** Available data follows **

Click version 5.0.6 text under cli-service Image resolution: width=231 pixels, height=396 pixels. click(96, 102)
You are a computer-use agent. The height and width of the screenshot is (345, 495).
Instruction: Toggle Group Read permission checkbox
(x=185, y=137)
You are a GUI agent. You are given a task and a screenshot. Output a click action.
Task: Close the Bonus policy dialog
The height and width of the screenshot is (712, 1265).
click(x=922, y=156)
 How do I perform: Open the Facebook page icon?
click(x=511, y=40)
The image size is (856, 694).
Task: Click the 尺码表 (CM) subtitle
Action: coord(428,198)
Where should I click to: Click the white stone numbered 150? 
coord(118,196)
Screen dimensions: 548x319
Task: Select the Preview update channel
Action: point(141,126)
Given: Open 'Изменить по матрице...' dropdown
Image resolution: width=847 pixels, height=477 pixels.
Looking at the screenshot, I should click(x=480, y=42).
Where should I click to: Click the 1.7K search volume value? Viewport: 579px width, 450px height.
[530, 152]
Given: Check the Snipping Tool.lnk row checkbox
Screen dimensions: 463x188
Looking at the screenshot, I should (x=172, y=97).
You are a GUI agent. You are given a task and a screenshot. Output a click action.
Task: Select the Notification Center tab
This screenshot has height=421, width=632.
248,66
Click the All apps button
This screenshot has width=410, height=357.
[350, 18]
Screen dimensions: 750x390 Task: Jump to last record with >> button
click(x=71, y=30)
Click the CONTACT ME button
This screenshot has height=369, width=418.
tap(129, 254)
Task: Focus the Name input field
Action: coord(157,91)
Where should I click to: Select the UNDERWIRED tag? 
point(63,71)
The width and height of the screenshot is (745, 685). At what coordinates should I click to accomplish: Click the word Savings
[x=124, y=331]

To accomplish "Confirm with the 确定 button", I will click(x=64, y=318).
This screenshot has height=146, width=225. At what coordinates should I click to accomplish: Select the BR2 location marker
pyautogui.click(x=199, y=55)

** End of Available data **

■ Try it ■
Nothing but the lines from the line that contains "Instruction: Toggle Group" to the last line of the records above should appear in the answer; please copy them exactly.

■ Output ■
Instruction: Toggle Group Read permission checkbox
(x=185, y=137)
You are a GUI agent. You are given a task and a screenshot. Output a click action.
Task: Close the Bonus policy dialog
The height and width of the screenshot is (712, 1265).
click(x=922, y=156)
 How do I perform: Open the Facebook page icon?
click(x=511, y=40)
The image size is (856, 694).
Task: Click the 尺码表 (CM) subtitle
Action: coord(428,198)
Where should I click to: Click the white stone numbered 150? 
coord(118,196)
Screen dimensions: 548x319
Task: Select the Preview update channel
Action: point(141,126)
Given: Open 'Изменить по матрице...' dropdown
Image resolution: width=847 pixels, height=477 pixels.
Looking at the screenshot, I should click(x=480, y=42).
Where should I click to: Click the 1.7K search volume value? Viewport: 579px width, 450px height.
[530, 152]
Given: Check the Snipping Tool.lnk row checkbox
Screen dimensions: 463x188
Looking at the screenshot, I should (x=172, y=97).
You are a GUI agent. You are given a task and a screenshot. Output a click action.
Task: Select the Notification Center tab
This screenshot has height=421, width=632.
248,66
Click the All apps button
This screenshot has width=410, height=357.
[350, 18]
Screen dimensions: 750x390 Task: Jump to last record with >> button
click(x=71, y=30)
Click the CONTACT ME button
This screenshot has height=369, width=418.
tap(129, 254)
Task: Focus the Name input field
Action: coord(157,91)
Where should I click to: Select the UNDERWIRED tag? 
point(63,71)
The width and height of the screenshot is (745, 685). At what coordinates should I click to accomplish: Click the word Savings
[x=124, y=331]

To accomplish "Confirm with the 确定 button", I will click(x=64, y=318).
This screenshot has height=146, width=225. At what coordinates should I click to accomplish: Select the BR2 location marker
pyautogui.click(x=199, y=55)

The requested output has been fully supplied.